Task requirements:
Starting at the first row and ending at the row that contains "[1083, 126]", change each "GUI agent" to "UI agent" and write those rows out again with everything else left as it is.

[Word and element location data]
******************************

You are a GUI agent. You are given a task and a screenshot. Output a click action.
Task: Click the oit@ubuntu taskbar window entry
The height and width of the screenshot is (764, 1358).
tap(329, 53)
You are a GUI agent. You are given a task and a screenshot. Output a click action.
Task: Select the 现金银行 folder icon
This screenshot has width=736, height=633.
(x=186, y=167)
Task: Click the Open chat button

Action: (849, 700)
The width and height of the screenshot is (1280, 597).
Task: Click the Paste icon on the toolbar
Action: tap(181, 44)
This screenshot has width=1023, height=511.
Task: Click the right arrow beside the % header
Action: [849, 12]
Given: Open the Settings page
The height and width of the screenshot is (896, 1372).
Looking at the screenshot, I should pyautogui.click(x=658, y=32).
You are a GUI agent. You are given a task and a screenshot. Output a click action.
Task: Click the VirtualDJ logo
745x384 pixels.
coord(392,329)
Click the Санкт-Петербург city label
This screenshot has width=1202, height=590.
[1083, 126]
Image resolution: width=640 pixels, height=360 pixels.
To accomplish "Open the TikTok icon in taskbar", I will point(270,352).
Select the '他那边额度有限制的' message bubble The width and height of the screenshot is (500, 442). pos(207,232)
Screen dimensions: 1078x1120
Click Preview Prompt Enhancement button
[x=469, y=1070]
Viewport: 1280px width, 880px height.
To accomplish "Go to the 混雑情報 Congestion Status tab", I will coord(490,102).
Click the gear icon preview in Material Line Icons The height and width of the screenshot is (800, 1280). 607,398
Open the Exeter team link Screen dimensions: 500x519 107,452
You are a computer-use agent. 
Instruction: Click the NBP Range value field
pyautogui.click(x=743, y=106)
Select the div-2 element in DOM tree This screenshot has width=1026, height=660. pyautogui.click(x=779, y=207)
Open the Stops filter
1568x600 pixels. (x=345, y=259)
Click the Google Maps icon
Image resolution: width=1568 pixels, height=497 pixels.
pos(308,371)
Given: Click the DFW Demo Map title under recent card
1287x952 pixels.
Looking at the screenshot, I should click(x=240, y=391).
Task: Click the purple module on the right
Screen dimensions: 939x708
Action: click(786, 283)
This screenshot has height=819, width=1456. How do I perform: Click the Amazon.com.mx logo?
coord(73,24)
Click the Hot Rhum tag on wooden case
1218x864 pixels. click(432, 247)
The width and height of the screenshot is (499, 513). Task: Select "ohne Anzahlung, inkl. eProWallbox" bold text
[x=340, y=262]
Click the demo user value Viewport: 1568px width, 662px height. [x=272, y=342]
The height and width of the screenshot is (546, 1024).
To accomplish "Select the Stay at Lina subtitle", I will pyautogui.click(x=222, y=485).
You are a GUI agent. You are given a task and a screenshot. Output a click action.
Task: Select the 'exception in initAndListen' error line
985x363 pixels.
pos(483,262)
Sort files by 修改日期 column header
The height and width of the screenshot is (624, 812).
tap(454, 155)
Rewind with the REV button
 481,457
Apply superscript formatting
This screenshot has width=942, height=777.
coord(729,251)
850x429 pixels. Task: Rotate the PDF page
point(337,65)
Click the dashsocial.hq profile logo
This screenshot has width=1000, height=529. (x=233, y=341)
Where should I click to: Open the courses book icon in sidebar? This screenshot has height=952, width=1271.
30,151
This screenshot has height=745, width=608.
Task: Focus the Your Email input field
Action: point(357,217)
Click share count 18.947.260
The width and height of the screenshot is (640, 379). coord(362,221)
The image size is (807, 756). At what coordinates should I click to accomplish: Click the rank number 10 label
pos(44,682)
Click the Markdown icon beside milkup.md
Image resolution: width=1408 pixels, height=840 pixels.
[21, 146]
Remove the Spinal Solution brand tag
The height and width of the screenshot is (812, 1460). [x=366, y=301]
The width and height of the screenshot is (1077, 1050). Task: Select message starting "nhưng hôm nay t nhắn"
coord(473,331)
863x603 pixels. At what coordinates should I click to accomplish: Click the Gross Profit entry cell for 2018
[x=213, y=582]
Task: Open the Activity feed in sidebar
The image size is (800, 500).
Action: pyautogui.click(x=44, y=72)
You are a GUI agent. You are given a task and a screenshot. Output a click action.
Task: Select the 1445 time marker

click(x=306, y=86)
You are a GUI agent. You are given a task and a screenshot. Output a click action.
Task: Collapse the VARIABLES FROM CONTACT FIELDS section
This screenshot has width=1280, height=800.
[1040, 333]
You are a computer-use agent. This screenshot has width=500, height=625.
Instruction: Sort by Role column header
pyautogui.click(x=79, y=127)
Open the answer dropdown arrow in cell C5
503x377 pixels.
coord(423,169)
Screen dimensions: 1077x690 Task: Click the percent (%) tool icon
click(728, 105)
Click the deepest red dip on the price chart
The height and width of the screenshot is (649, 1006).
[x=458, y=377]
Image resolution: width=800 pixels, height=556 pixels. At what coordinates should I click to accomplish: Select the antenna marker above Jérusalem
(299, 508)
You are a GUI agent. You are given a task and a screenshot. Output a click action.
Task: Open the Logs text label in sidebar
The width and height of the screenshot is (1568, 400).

******************************

Solution for this problem:
You are a UI agent. You are given a task and a screenshot. Output a click action.
Task: Click the oit@ubuntu taskbar window entry
The height and width of the screenshot is (764, 1358).
tap(329, 53)
You are a UI agent. You are given a task and a screenshot. Output a click action.
Task: Select the 现金银行 folder icon
This screenshot has width=736, height=633.
(x=186, y=167)
Task: Click the Open chat button

Action: (849, 700)
The width and height of the screenshot is (1280, 597).
Task: Click the Paste icon on the toolbar
Action: tap(181, 44)
This screenshot has width=1023, height=511.
Task: Click the right arrow beside the % header
Action: [849, 12]
Given: Open the Settings page
The height and width of the screenshot is (896, 1372).
Looking at the screenshot, I should pyautogui.click(x=658, y=32).
You are a UI agent. You are given a task and a screenshot. Output a click action.
Task: Click the VirtualDJ logo
745x384 pixels.
coord(392,329)
Click the Санкт-Петербург city label
This screenshot has width=1202, height=590.
[1083, 126]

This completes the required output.